Source information
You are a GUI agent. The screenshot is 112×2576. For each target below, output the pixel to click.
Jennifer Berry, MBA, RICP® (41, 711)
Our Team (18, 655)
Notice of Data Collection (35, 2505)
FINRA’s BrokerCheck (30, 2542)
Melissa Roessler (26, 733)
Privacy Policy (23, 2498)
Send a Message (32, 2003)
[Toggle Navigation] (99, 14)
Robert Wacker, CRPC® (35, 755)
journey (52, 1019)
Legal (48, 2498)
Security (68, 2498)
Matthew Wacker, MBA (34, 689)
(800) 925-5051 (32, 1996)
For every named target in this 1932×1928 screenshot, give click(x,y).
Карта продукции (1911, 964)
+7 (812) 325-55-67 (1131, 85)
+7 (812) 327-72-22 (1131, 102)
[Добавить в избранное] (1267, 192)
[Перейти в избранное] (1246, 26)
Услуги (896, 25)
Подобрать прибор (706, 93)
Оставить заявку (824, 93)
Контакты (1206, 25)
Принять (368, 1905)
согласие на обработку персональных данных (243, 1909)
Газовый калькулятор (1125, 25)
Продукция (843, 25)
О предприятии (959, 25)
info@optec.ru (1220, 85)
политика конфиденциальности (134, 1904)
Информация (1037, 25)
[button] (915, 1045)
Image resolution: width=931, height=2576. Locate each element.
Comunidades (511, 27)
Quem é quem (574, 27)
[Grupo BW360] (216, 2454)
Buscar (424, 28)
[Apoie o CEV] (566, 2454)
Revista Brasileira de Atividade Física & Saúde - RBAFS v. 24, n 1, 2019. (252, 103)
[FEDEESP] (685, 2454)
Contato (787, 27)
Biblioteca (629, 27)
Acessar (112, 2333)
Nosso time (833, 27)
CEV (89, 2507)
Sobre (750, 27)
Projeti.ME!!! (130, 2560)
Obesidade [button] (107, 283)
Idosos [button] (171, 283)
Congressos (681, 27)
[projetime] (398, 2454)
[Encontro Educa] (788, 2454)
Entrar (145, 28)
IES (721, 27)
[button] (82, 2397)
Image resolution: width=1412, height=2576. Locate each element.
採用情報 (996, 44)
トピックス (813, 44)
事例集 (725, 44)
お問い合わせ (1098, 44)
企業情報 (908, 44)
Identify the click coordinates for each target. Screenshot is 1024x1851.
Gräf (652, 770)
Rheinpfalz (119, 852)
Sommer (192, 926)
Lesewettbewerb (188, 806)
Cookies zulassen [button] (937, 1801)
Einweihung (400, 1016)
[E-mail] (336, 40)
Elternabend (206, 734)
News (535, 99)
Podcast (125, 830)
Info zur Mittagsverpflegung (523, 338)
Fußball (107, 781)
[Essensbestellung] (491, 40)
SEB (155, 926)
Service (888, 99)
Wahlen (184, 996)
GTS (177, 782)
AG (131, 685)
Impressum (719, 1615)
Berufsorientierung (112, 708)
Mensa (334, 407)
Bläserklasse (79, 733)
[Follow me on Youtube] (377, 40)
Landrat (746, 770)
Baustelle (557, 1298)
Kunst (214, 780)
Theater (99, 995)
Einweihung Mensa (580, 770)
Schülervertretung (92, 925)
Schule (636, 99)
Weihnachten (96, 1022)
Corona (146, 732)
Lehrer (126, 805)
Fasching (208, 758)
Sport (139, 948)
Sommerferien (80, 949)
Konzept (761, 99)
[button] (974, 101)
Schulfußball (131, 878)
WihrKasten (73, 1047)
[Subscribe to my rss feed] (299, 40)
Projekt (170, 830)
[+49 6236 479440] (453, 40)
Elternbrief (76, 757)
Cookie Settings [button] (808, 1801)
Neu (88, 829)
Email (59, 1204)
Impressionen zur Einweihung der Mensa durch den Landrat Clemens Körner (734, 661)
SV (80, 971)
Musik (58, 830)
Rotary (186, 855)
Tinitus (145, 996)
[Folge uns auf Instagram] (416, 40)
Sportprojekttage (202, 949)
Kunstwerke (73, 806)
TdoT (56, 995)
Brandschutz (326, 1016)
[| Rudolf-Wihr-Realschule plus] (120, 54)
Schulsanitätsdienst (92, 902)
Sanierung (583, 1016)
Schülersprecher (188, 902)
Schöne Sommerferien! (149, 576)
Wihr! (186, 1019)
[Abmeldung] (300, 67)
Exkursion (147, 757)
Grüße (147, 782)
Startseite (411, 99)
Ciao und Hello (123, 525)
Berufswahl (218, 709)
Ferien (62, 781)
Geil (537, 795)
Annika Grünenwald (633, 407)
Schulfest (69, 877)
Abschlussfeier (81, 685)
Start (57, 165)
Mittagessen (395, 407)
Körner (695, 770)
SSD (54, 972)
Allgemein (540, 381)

Exercise
Line by line, output the records exactly as given.

Task solution
You are a GUI agent. The screenshot is 112×2576. For each target below, output the pixel to click.
Jennifer Berry, MBA, RICP® (41, 711)
Our Team (18, 655)
Notice of Data Collection (35, 2505)
FINRA’s BrokerCheck (30, 2542)
Melissa Roessler (26, 733)
Privacy Policy (23, 2498)
Send a Message (32, 2003)
[Toggle Navigation] (99, 14)
Robert Wacker, CRPC® (35, 755)
journey (52, 1019)
Legal (48, 2498)
Security (68, 2498)
Matthew Wacker, MBA (34, 689)
(800) 925-5051 (32, 1996)
For every named target in this 1932×1928 screenshot, give click(x,y).
Карта продукции (1911, 964)
+7 (812) 325-55-67 (1131, 85)
+7 (812) 327-72-22 (1131, 102)
[Добавить в избранное] (1267, 192)
[Перейти в избранное] (1246, 26)
Услуги (896, 25)
Подобрать прибор (706, 93)
Оставить заявку (824, 93)
Контакты (1206, 25)
Принять (368, 1905)
согласие на обработку персональных данных (243, 1909)
Газовый калькулятор (1125, 25)
Продукция (843, 25)
О предприятии (959, 25)
info@optec.ru (1220, 85)
политика конфиденциальности (134, 1904)
Информация (1037, 25)
[button] (915, 1045)
Image resolution: width=931, height=2576. Locate each element.
Comunidades (511, 27)
Quem é quem (574, 27)
[Grupo BW360] (216, 2454)
Buscar (424, 28)
[Apoie o CEV] (566, 2454)
Revista Brasileira de Atividade Física & Saúde - RBAFS v. 24, n 1, 2019. (252, 103)
[FEDEESP] (685, 2454)
Contato (787, 27)
Biblioteca (629, 27)
Acessar (112, 2333)
Nosso time (833, 27)
CEV (89, 2507)
Sobre (750, 27)
Projeti.ME!!! (130, 2560)
Obesidade [button] (107, 283)
Idosos [button] (171, 283)
Congressos (681, 27)
[projetime] (398, 2454)
[Encontro Educa] (788, 2454)
Entrar (145, 28)
IES (721, 27)
[button] (82, 2397)
Image resolution: width=1412, height=2576. Locate each element.
採用情報 (996, 44)
トピックス (813, 44)
事例集 (725, 44)
お問い合わせ (1098, 44)
企業情報 (908, 44)
Identify the click coordinates for each target. Screenshot is 1024x1851.
Gräf (652, 770)
Rheinpfalz (119, 852)
Sommer (192, 926)
Lesewettbewerb (188, 806)
Cookies zulassen [button] (937, 1801)
Einweihung (400, 1016)
[E-mail] (336, 40)
Elternabend (206, 734)
News (535, 99)
Podcast (125, 830)
Info zur Mittagsverpflegung (523, 338)
Fußball (107, 781)
[Essensbestellung] (491, 40)
SEB (155, 926)
Service (888, 99)
Wahlen (184, 996)
GTS (177, 782)
AG (131, 685)
Impressum (719, 1615)
Berufsorientierung (112, 708)
Mensa (334, 407)
Bläserklasse (79, 733)
[Follow me on Youtube] (377, 40)
Landrat (746, 770)
Baustelle (557, 1298)
Kunst (214, 780)
Theater (99, 995)
Einweihung Mensa (580, 770)
Schülervertretung (92, 925)
Schule (636, 99)
Weihnachten (96, 1022)
Corona (146, 732)
Lehrer (126, 805)
Fasching (208, 758)
Sport (139, 948)
Sommerferien (80, 949)
Konzept (761, 99)
[button] (974, 101)
Schulfußball (131, 878)
WihrKasten (73, 1047)
[Subscribe to my rss feed] (299, 40)
Projekt (170, 830)
[+49 6236 479440] (453, 40)
Elternbrief (76, 757)
Cookie Settings [button] (808, 1801)
Neu (88, 829)
Email (59, 1204)
Impressionen zur Einweihung der Mensa durch den Landrat Clemens Körner (734, 661)
SV (80, 971)
Musik (58, 830)
Rotary (186, 855)
Tinitus (145, 996)
[Folge uns auf Instagram] (416, 40)
Sportprojekttage (202, 949)
Kunstwerke (73, 806)
TdoT (56, 995)
Brandschutz (326, 1016)
[| Rudolf-Wihr-Realschule plus] (120, 54)
Schulsanitätsdienst (92, 902)
Sanierung (583, 1016)
Schülersprecher (188, 902)
Schöne Sommerferien! (149, 576)
Wihr! (186, 1019)
[Abmeldung] (300, 67)
Exkursion (147, 757)
Grüße (147, 782)
Startseite (411, 99)
Ciao und Hello (123, 525)
Berufswahl (218, 709)
Ferien (62, 781)
Geil (537, 795)
Annika Grünenwald (633, 407)
Schulfest (69, 877)
Abschlussfeier (81, 685)
Start (57, 165)
Mittagessen (395, 407)
Körner (695, 770)
SSD (54, 972)
Allgemein (540, 381)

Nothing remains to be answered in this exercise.